I am thinking about a problem where I need to estimate the maximum of a quadratic regression, that is, fit a model $y = ax^2 + bx + c + \epsilon$ and estimate the maximum as $-\hat b/(2\hat a)$. My question concerns the accuracy of the estimate as a function of the characteristics of the data. In particular, I envisage situations where most or all of the data are concentrated on one side of the maximum. I found this post, which shows how to calculate the variance of the estimate for a given data set.
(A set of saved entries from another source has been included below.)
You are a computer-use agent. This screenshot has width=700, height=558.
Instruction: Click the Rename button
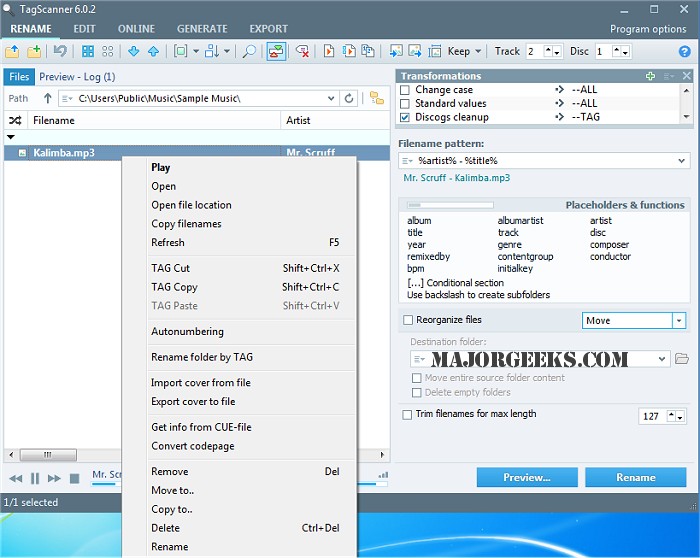click(x=635, y=478)
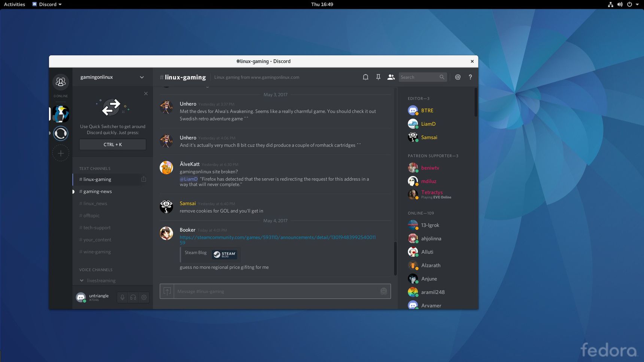Open Discord app menu in top bar
This screenshot has width=644, height=362.
(x=47, y=4)
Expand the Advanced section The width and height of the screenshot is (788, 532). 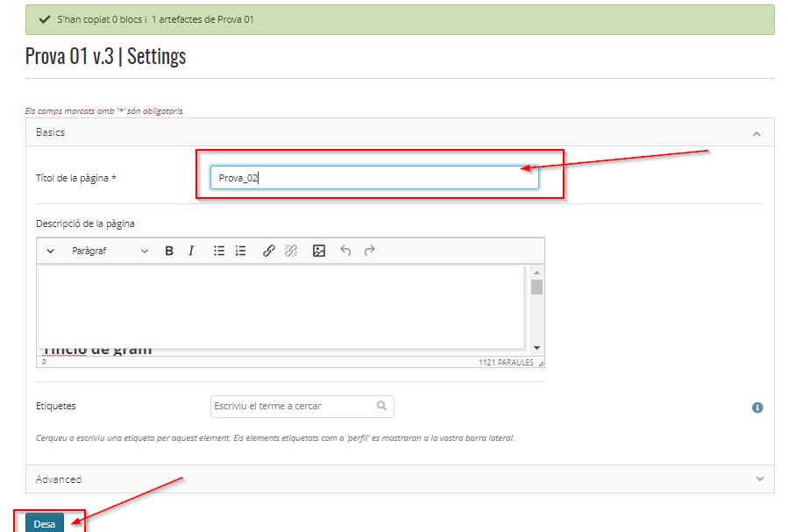click(x=757, y=479)
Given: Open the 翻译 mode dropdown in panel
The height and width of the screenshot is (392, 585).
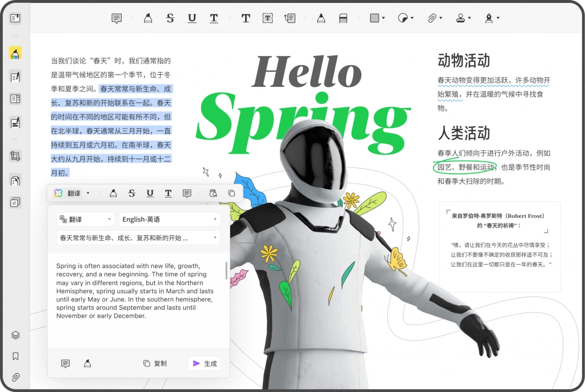Looking at the screenshot, I should tap(86, 219).
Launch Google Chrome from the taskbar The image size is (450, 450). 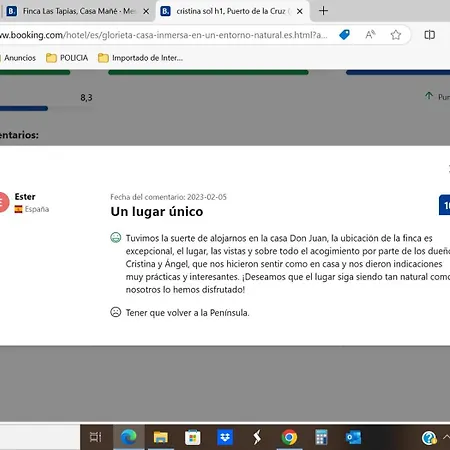(x=289, y=437)
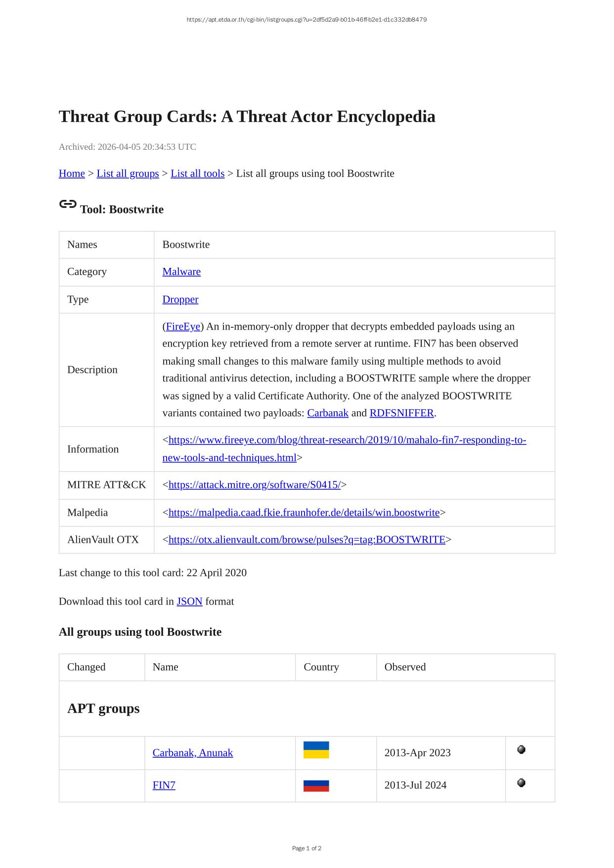Click the Ukraine flag in Carbanak row
The height and width of the screenshot is (868, 614).
(x=316, y=750)
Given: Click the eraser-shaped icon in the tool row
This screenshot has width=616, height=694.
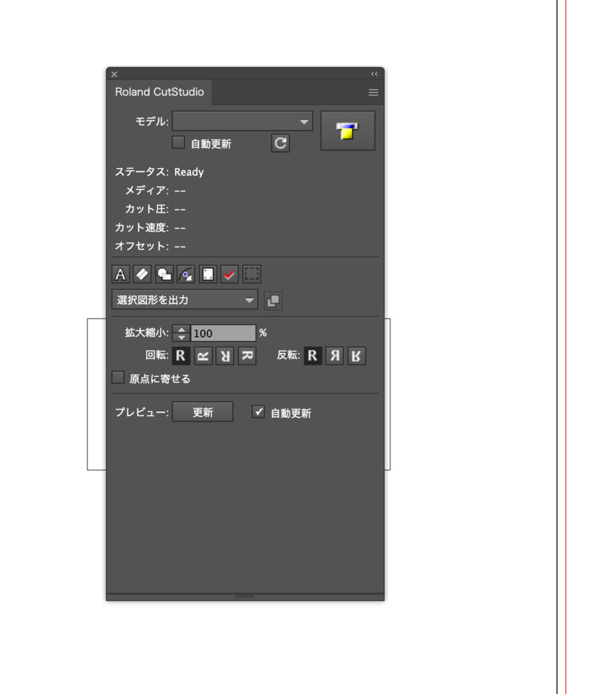Looking at the screenshot, I should pos(142,274).
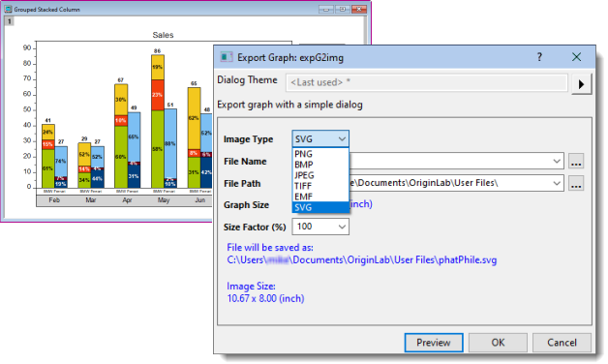608x364 pixels.
Task: Click the OK button
Action: tap(498, 343)
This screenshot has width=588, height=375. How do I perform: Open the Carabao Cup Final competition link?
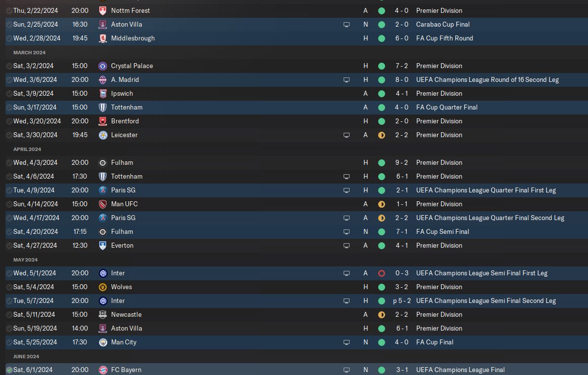click(x=442, y=24)
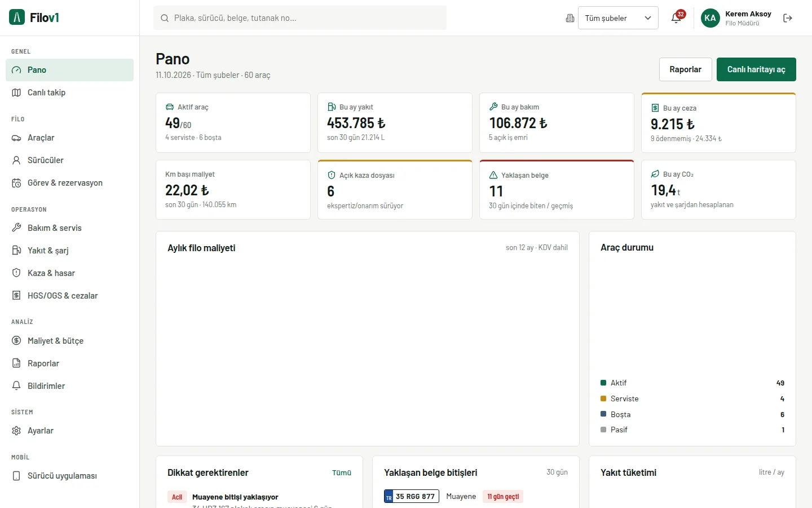The height and width of the screenshot is (508, 812).
Task: Click the Raporlar button in header
Action: [x=686, y=69]
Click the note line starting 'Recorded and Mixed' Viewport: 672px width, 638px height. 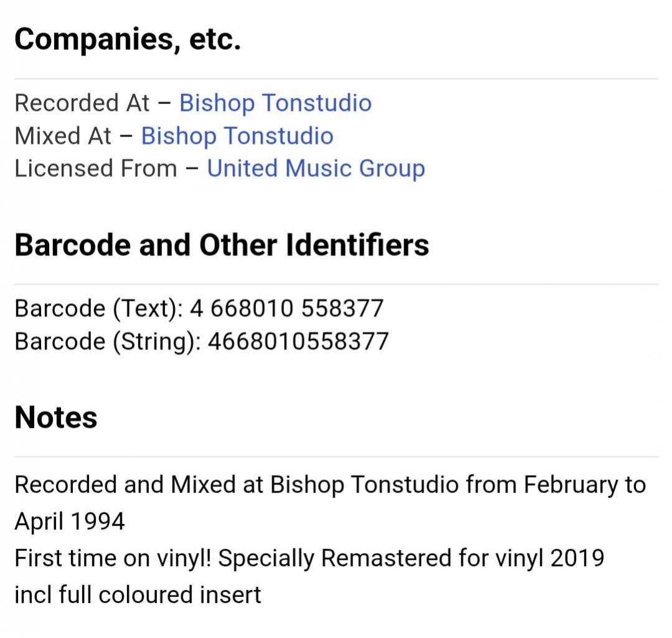330,485
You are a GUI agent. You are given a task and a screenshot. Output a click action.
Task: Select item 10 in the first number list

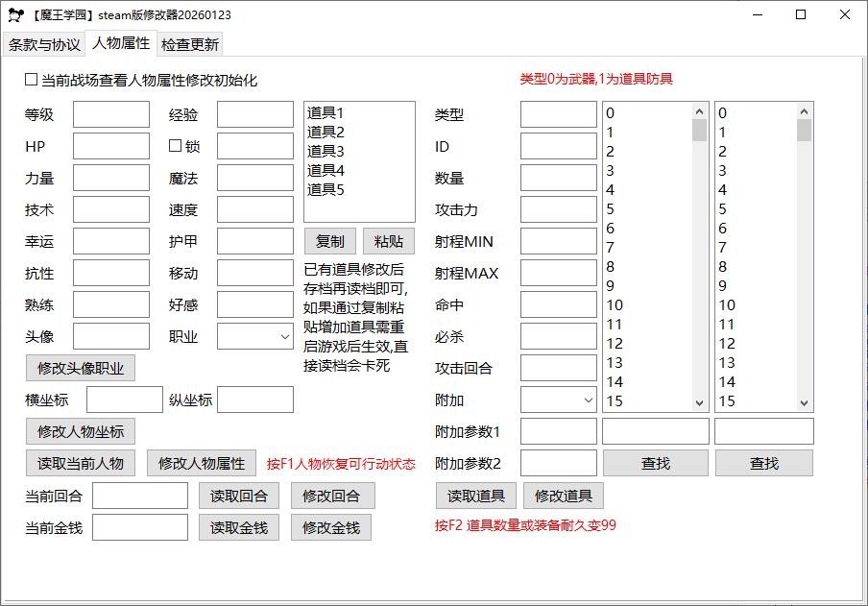(x=615, y=305)
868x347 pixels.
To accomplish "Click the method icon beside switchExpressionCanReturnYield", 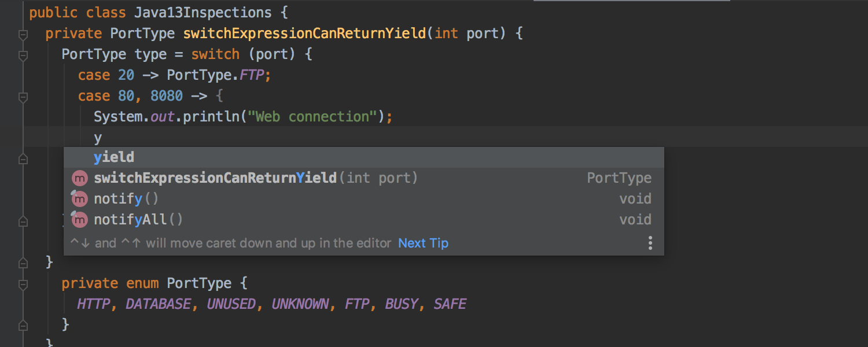I will pos(79,178).
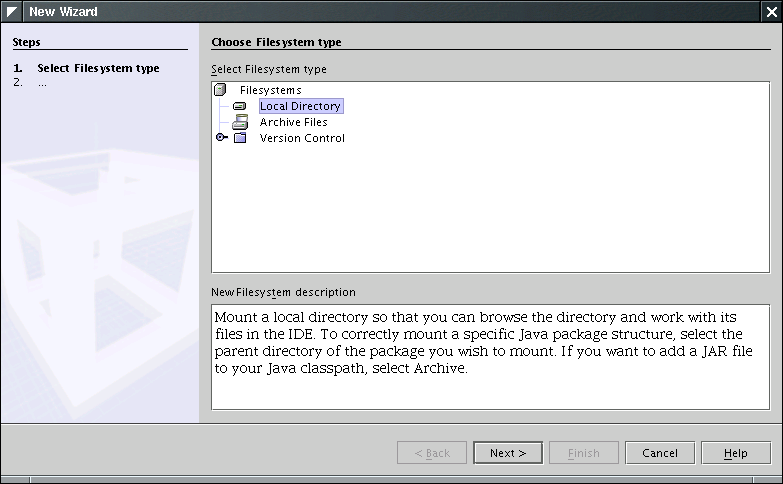Viewport: 783px width, 484px height.
Task: Click the Filesystems root node icon
Action: point(221,90)
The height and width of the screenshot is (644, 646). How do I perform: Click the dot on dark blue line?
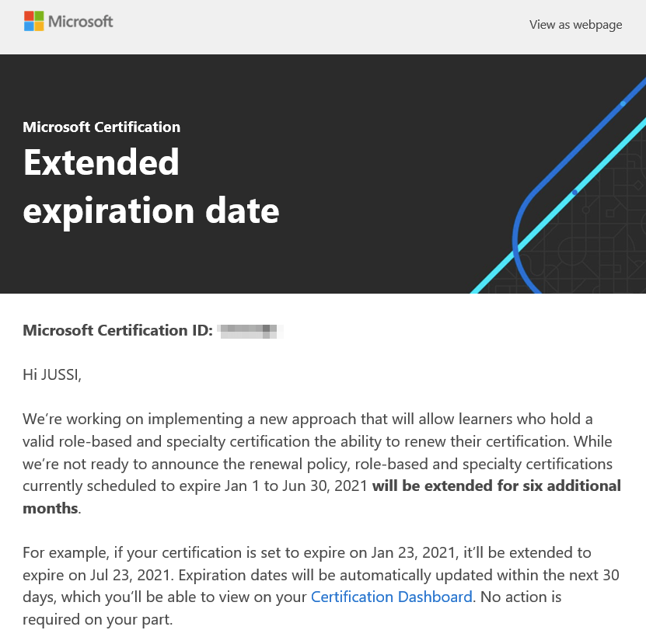point(623,104)
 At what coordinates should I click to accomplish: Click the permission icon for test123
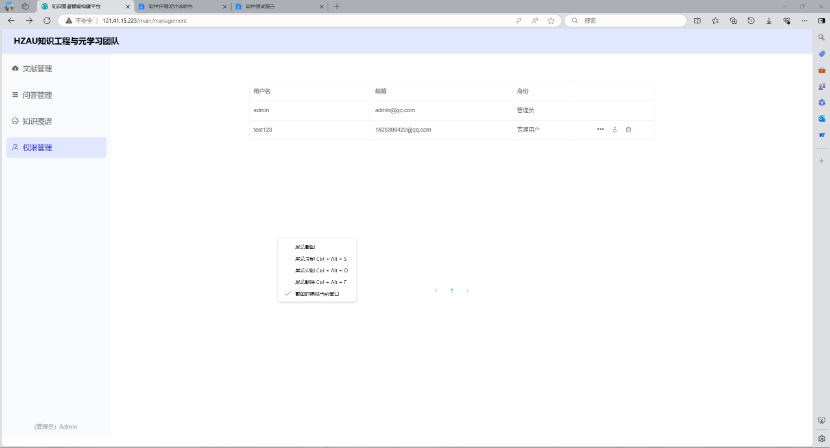tap(615, 130)
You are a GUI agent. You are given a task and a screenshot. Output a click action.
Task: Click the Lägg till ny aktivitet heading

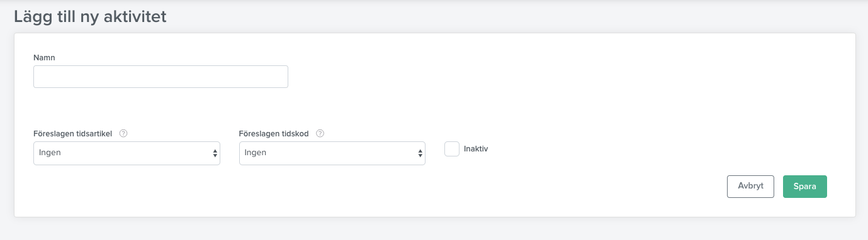tap(90, 17)
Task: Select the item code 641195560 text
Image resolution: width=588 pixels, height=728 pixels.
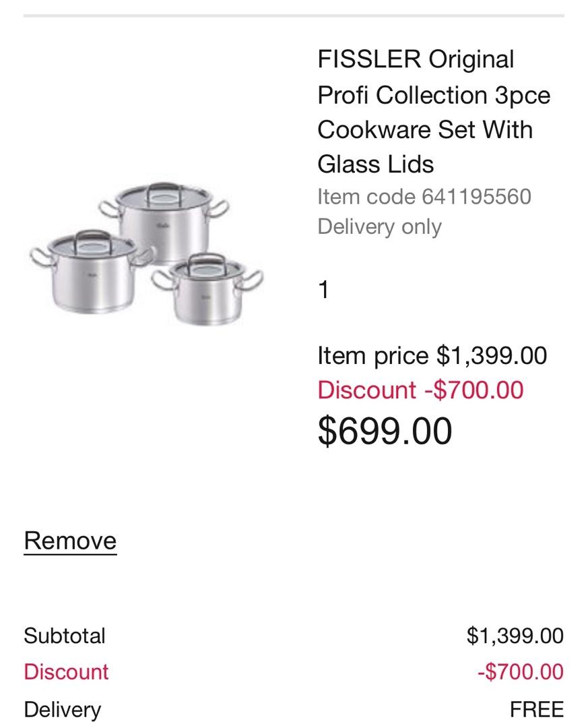Action: point(424,197)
What I want to do is to determine beforehand under what conditions such an estimate can be done with reasonable accuracy. For this purpose, I consider the following the model: The dependent variable follows a true unknown relationship $y = ax^2 + bx + c + \epsilon$, where $\epsilon \sim N(0, \sigma_\epsilon)$. In addition, the independent variable $x$ is a random variable satisfying $x \sim N(\mu_x, \sigma_x)$. This situation is, of course, easy to simulate. However, I wonder whether one can say something analytically about the expected variance of the regression coefficients (which will allow to calculate an expected variance of the estimate of the maximum) as a function of sample size and the parameters $\sigma_\epsilon$, $\mu_x$ and $\sigma_x$.
Any help is greatly appreciated.
Michael.